Hospitais lotados e cemitérios que não davam conta de atender a quantidade de mortos. Velórios coletivos com caixões fechados. Não faz muito tempo que a Bahia se chocava com as imagens da tragédia causada pela pandemia da covid-19. O estado registrou 189 mortes em um único dia, em abril de 2021. Há exatos três anos, a primeira pessoa era vacinada contra a covid na Bahia e, aos poucos, a imunização garantiu a melhora das condições sanitárias. Mesmo assim, seis milhões de baianos ainda não completaram o esquema vacinal.
Desde que a enfermeira Maria Angélica de Carvalho Sobrinho, na época com 53 anos, se vacinou sob os olhos da imagem de Santa Dulce dos Pobres, em Salvador, muita coisa mudou. Mais de 31 mil pessoas morreram por covid na Bahia nas quatro ondas da doença e outras cinco doses da vacina foram disponibilizadas. A última delas, reforço da bivalente, só está disponível para idosos e imunocomprometidos.
A primeira dose do imunizante bivalente – que garante a proteção contra variantes – foi disponibilizado em abril do ano passado. Desde então, 86% da população baiana não procurou os postos de saúde para se vacinar. Com menos mortes e casos graves, o medo diminuiu, o que preocupa especialistas.
“Observamos o aumento do número de casos desde o final do ano passado e, apesar de serem leves, trazem letalidade. A vacina deve entrar no calendário básico de vacinação e voltar a ter o grau de importância do início da pandemia”, analisa a médica Áurea Paste, coordenadora da residência de Infectologia do Instituto Couto Maia.
Somente entre 8 e 15 de janeiro, 20 pessoas morreram por complicações da covid na Bahia, segundo dados da Secretaria de Saúde do Estado da Bahia (Sesab). A engenheira agrônoma Aline Torres, 28, lembra bem dos momentos de aflição que viveu em 2020, primeiro ano da pandemia. A mãe dela precisou ser transferida de Barreiras, no oeste, para Salvador, para ser internada em uma unidade de terapia intensiva (UTI).

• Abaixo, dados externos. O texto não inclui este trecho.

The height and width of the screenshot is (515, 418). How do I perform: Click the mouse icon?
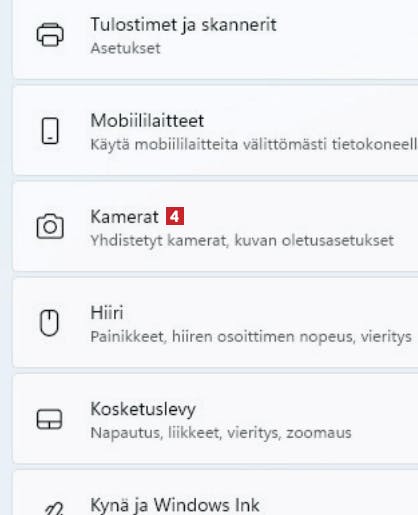[49, 323]
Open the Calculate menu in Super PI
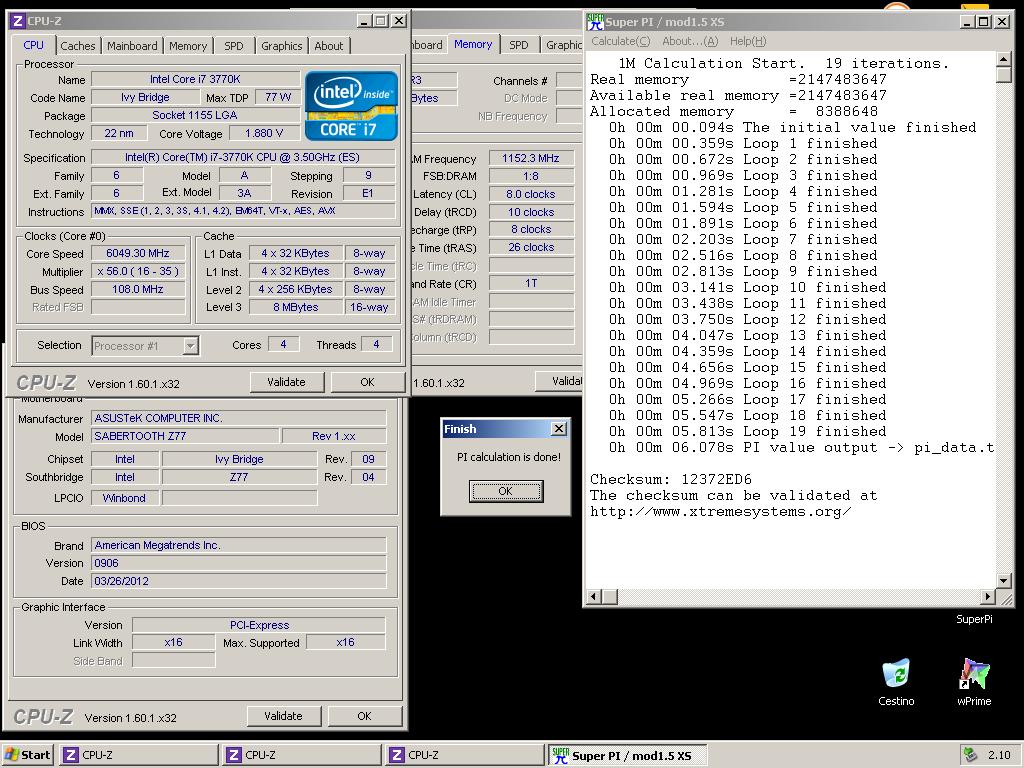This screenshot has width=1024, height=768. click(620, 41)
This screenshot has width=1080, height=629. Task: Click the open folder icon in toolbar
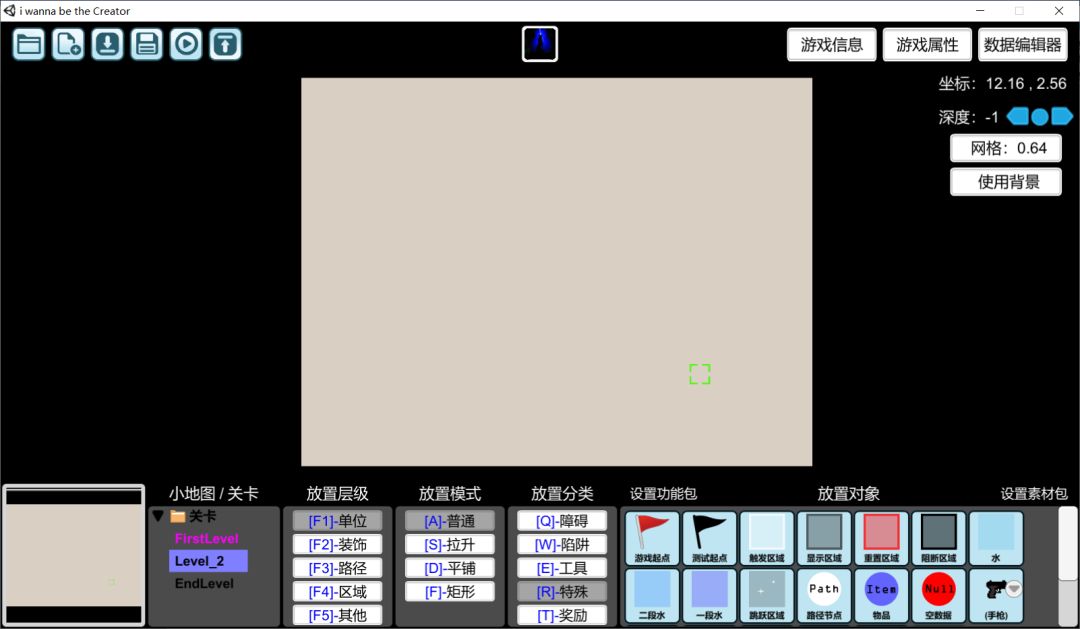tap(29, 44)
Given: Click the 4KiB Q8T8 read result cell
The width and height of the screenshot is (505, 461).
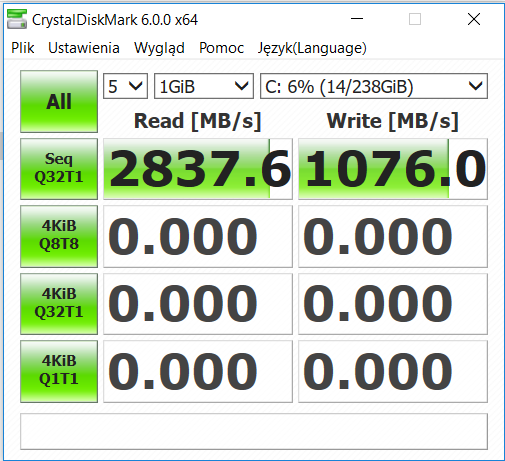Looking at the screenshot, I should pyautogui.click(x=198, y=236).
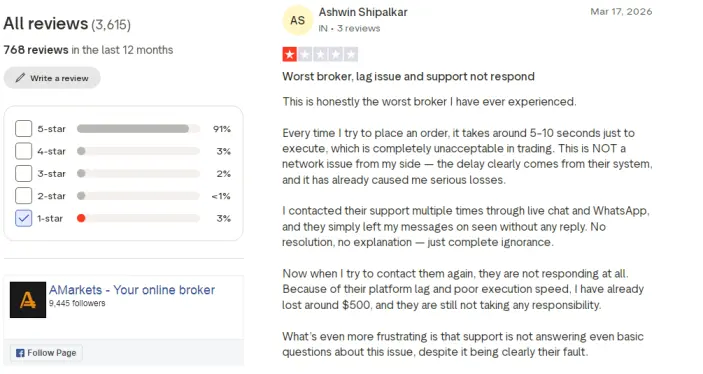
Task: Click the Write a review button
Action: (x=52, y=78)
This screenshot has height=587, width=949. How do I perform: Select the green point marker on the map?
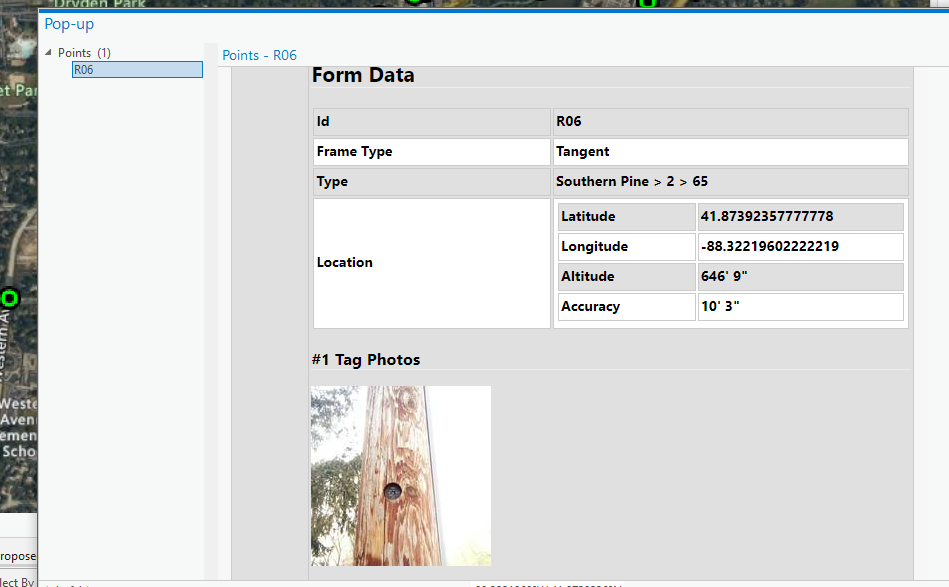click(x=9, y=297)
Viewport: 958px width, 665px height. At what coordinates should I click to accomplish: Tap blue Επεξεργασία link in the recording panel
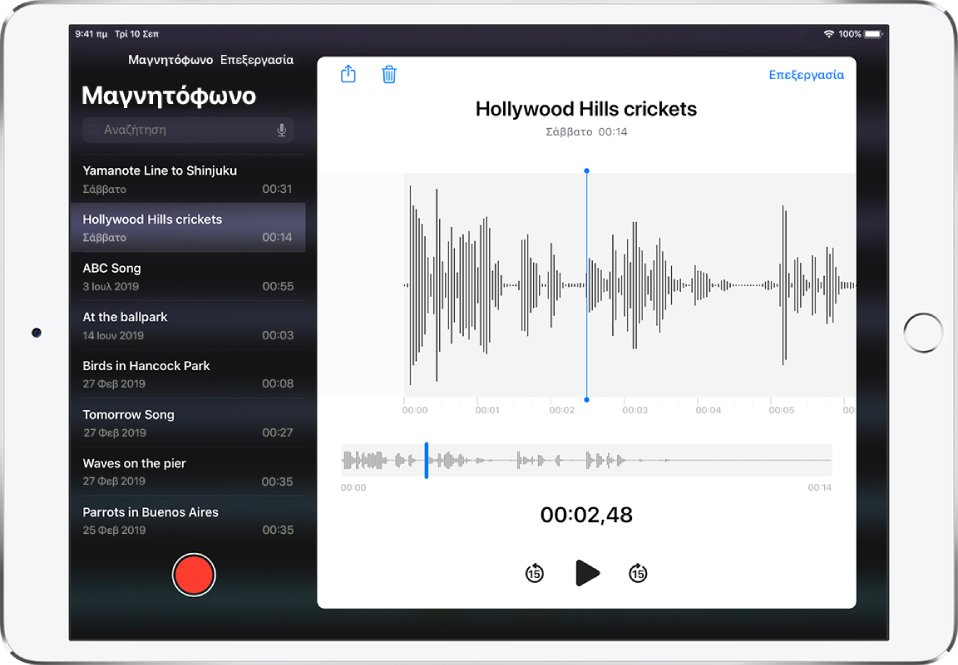pyautogui.click(x=806, y=75)
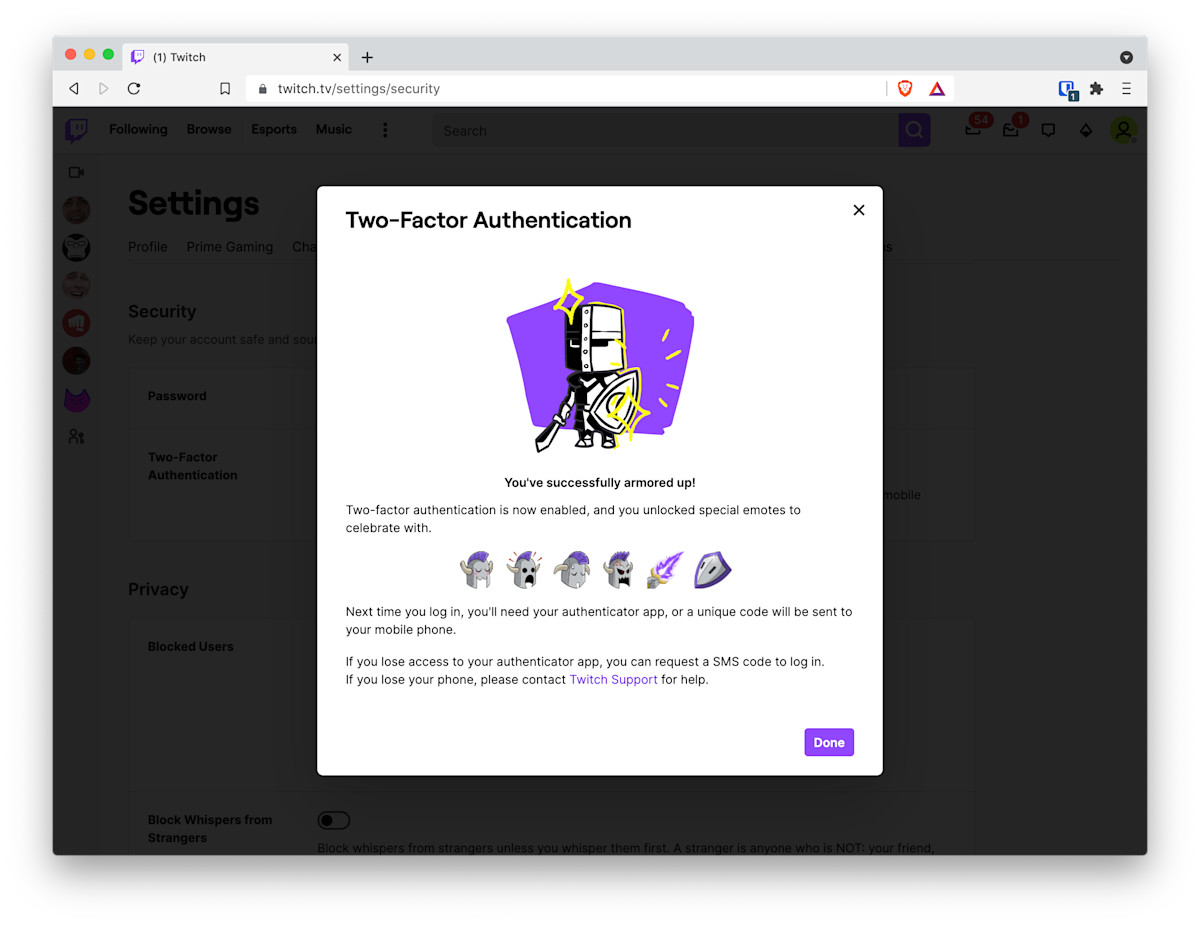This screenshot has height=925, width=1200.
Task: Switch to the Prime Gaming settings tab
Action: (229, 247)
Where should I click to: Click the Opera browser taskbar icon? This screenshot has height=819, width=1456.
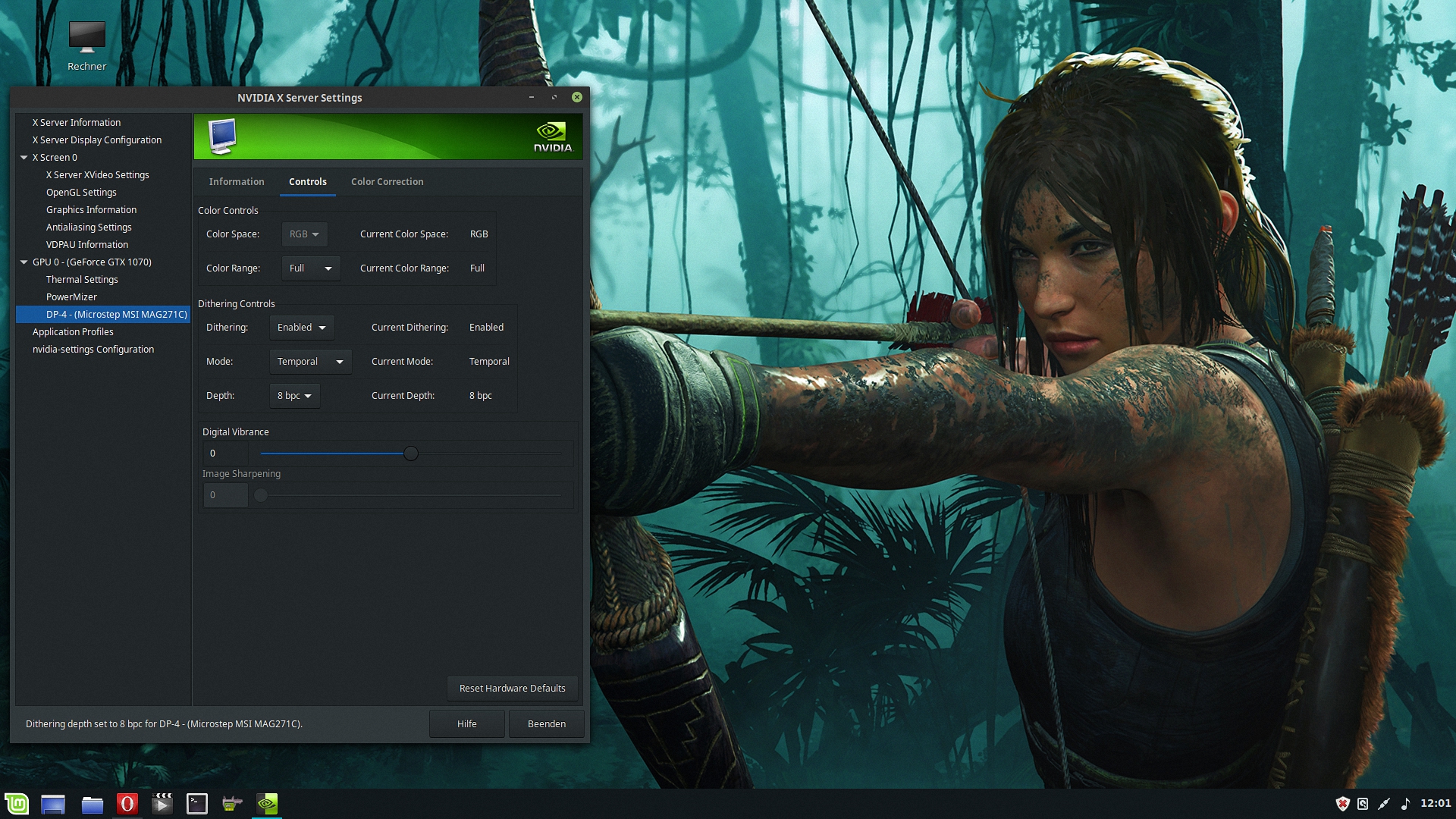[x=127, y=804]
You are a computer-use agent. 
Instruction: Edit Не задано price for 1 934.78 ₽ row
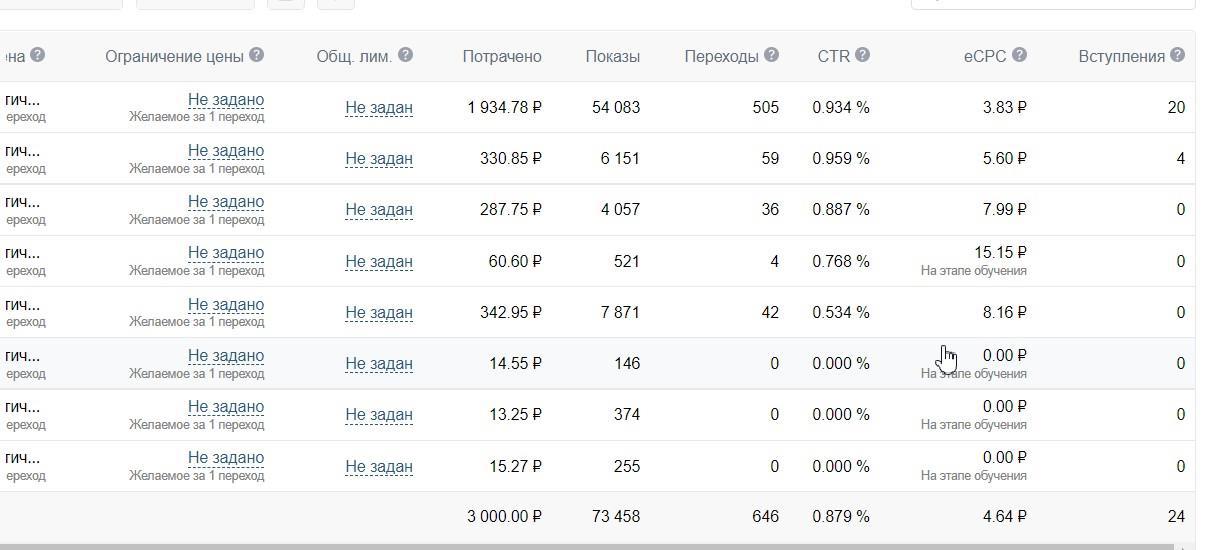pos(226,99)
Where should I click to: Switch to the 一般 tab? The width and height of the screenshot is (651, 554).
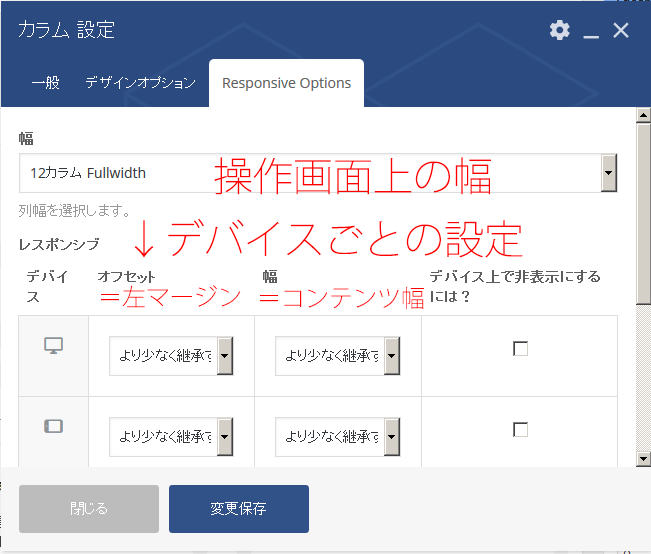point(45,83)
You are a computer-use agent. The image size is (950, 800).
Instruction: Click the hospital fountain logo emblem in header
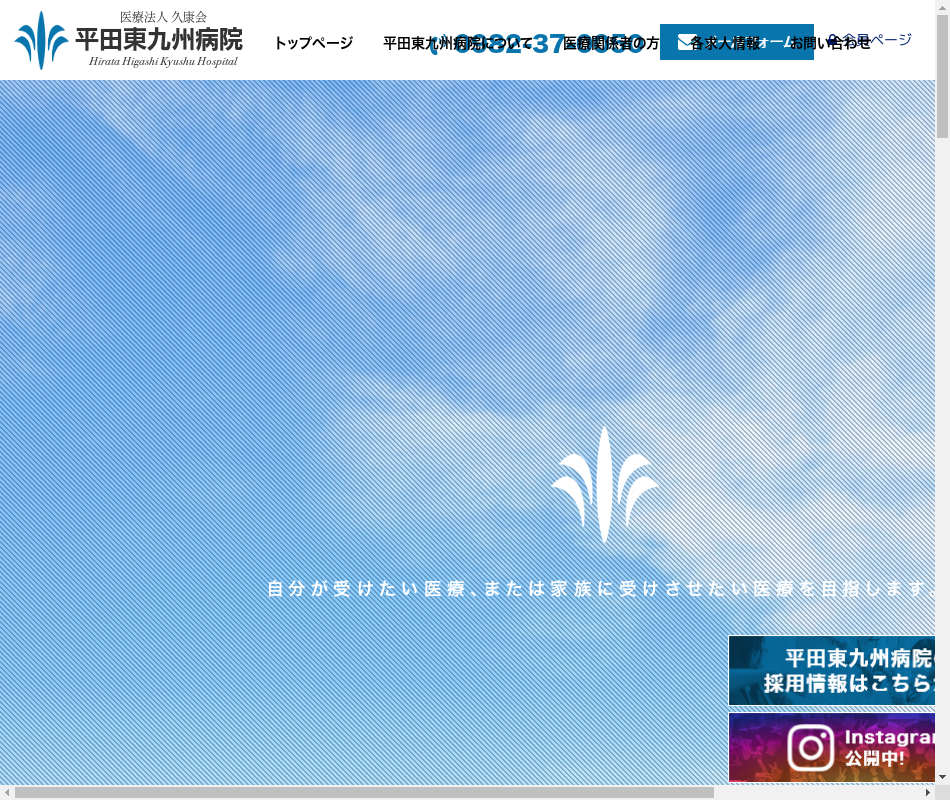[x=40, y=40]
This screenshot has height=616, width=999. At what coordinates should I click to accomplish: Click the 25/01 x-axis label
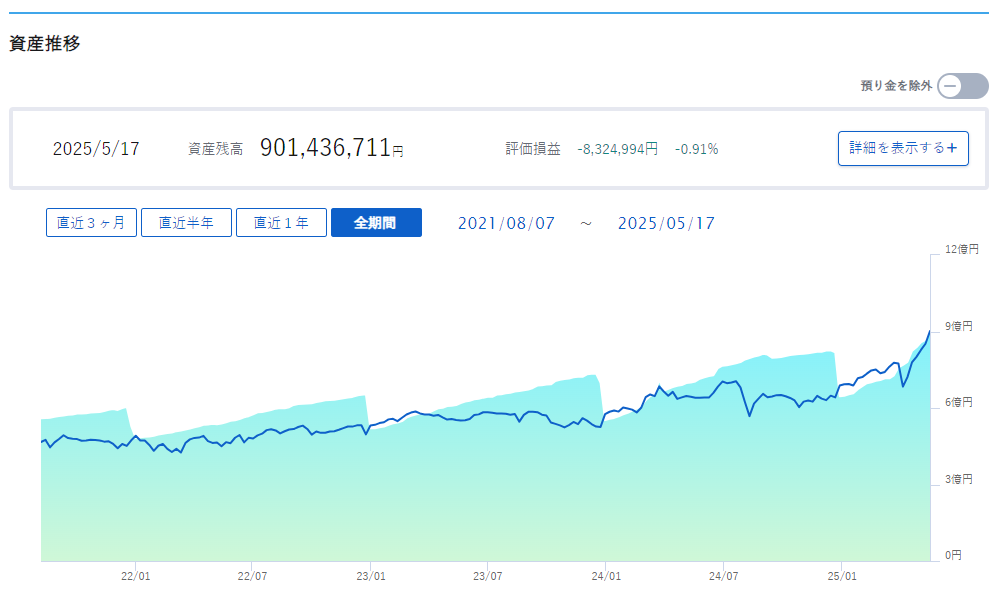[x=842, y=576]
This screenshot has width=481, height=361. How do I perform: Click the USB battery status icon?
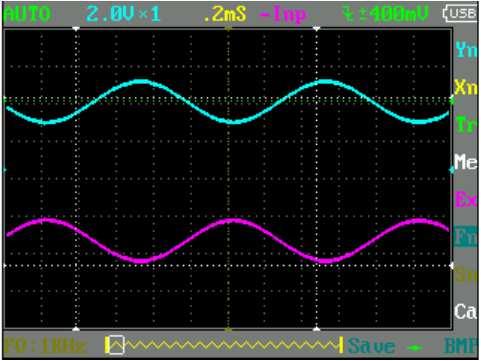(x=461, y=13)
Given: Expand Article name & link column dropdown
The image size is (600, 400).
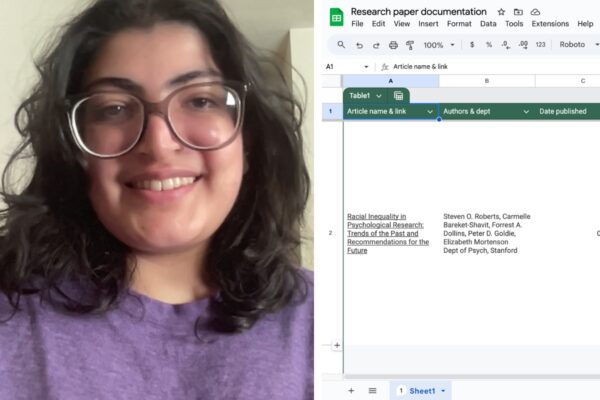Looking at the screenshot, I should pyautogui.click(x=430, y=112).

“Minha mãe é obesa, hipertensa e asmática. Só quem viveu o medo de perder alguém sabe a importância da vacinação. Em Barreiras não tinha leito e ela ficou uma semana internada na capital”, relembra. Durante a hospitalização, a mãe de Aline perdeu 17 quilos, mas não teve sequelas graves. Mesmo assim, toda a família completou o esquema vacinal.
Essa não é a realidade para a maior parte da população baiana. Luís Eduardo Magalhães, no oeste, onde a engenheira mora, por exemplo, tem uma das menores proporções de pessoas que tomaram todas as doses, de acordo com a Sesab. Por lá, 75% dos habitantes não chegaram a 3º dose. “É triste ver como a doença é banalizada por muitas pessoas aqui. Quem sai com máscara e álcool é visto como extraterrestre”, relata.
Fake news
Além da diminuição do medo, especialistas acreditam que as mentiras criadas sobre a doença afastaram as pessoas do posto de saúde. “Hoje é muito difícil convencer a população a se vacinar contra a covid. Só procuram quando têm alguma exigência, como viagem ou matrícula em algum lugar”, revela Núbia da Silva, coordenadora de imunização de Dário Meira, no centro-sul baiano.
No município de pouco mais de 10 mil habitantes, 83% da população não tomou a vacina bivalente. São pessoas como o corretor Cláudio Dantas que, aos 60 anos, já poderia ter se imunizado seis vezes contra a covid-19. “Aqui a pandemia já está passando, então muita gente deixou para lá mesmo”, diz.
Quem abandonou a vacinação antes das doses de reforço não têm garantia de proteção contra a covid, como alerta a médica infectologista Clarissa Cerqueira. “As doses precisam ser atualizadas ou não existem mais anticorpos para proteger contra a doença. Isso é um risco tanto para quem não se vacinou, quanto para quem está ao redor”, explica.